The study was continuous study from previous study with 82 children (respondents). Total 74 out of 82 children were eligible to be the subjects of the study. The subjects consisted of 17 males (23%) and 57 females (77%). 12 out of 17 males had protective titer of anti-HBs, while 48 out of 57 females had protective anti-HBs.However, there was no statistically signifficant differences among two sex groups. It is similar to the study conducted by Cheang et al.  where the result showed that sex did not affect hepatitis B seroprotective and immune reponse after primary hepatitis B vaccine. However, the finding is at variance with the finding from the study by Giltay et al.  which revealed that female showed antibody reponse higher than male, where male showed number of lymphocyte T declined higher than female and also igM and igG serum content of male was lower than female. Besides, it could be affected by sexual hormone, such as estrogen, progesterone, and testosterone which are different betwen male and female .

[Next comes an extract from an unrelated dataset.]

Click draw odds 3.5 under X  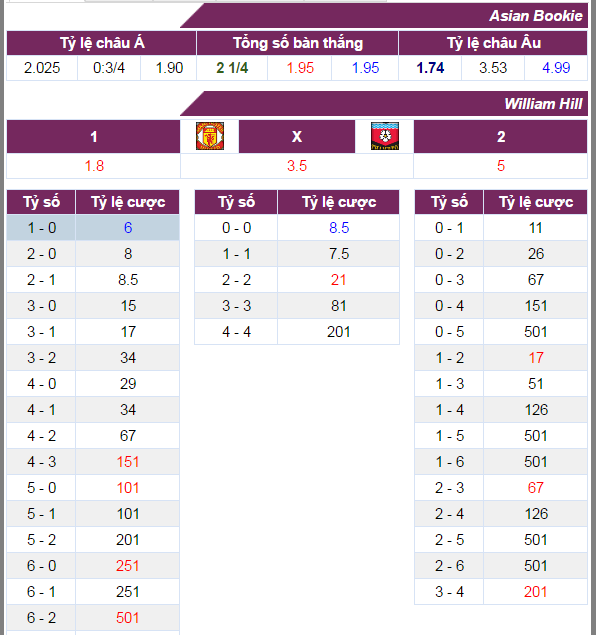coord(297,166)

The study showed that there was no difference of protection level in age 10-15 years group with protection mean of 80%. It was supported by statistical analysis which did not show any significant differences. It is similar to the study carried out by Rampengan et al.  but at varience with the study conducted by Whittle et al.  which displayed that titer of anti-HBs effectiveness was affected by age, effectiveness of anti-HBs titer reduction was equal to the age of respondents.

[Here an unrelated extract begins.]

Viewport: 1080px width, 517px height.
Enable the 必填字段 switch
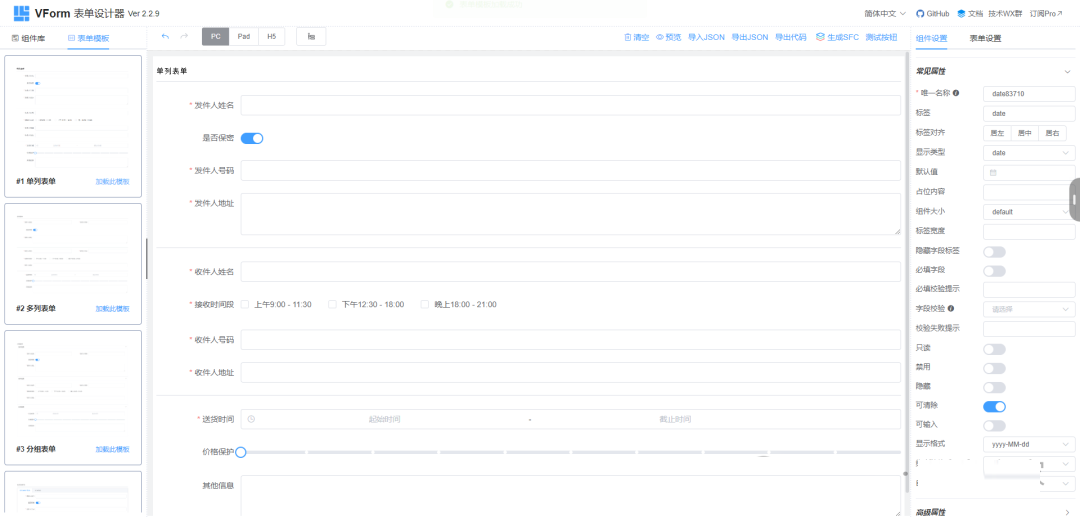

The study was found out that among 74 of the subjects who received a booster dose of hepatitits B, 14 subjects (19.7%) had non-protective titer of anti-HBs (<10 mIU/ ml) and 60 subjects (80.3%) had protective titer of anti- HBs (≥ 10 mIU/ml). Among subjects who were protective, 4 subjects (6.7%) had titer of anti-HBs between 10 to 100 mIU/ml (hyporesponder) and 56 subjects (93.3%) had titer of anti-HBs >100 mIU/ml (good responder). 19.7% non-responder was found in this study. It was displayed that immune response formed was affected not only by immune response of patients but also could be afftected by another factors, such as quality and quantity of vaccine (administration method, dose, frequency of administrations, adjuvant and type of vaccine) and genetical factor which was not observed in the study . According to immunitation task force of Indonesian Pediatric Society, children who are non-responders could received 3 times of hepatitis B initial administrations (0,1, and 6 months) which is considered 40% of non-responder children could form strong antibody of ant i-HBs. If there is no seroconvertion after 3 times immunitation of hepatitis B, 2 doses of hepatitis B immunition could be considered given to the patients .
Approximately 10% of Indonesia's population was infected with hepatitis B. Provision of a booster dose of hepatitis B to the non-protective children presented a good result.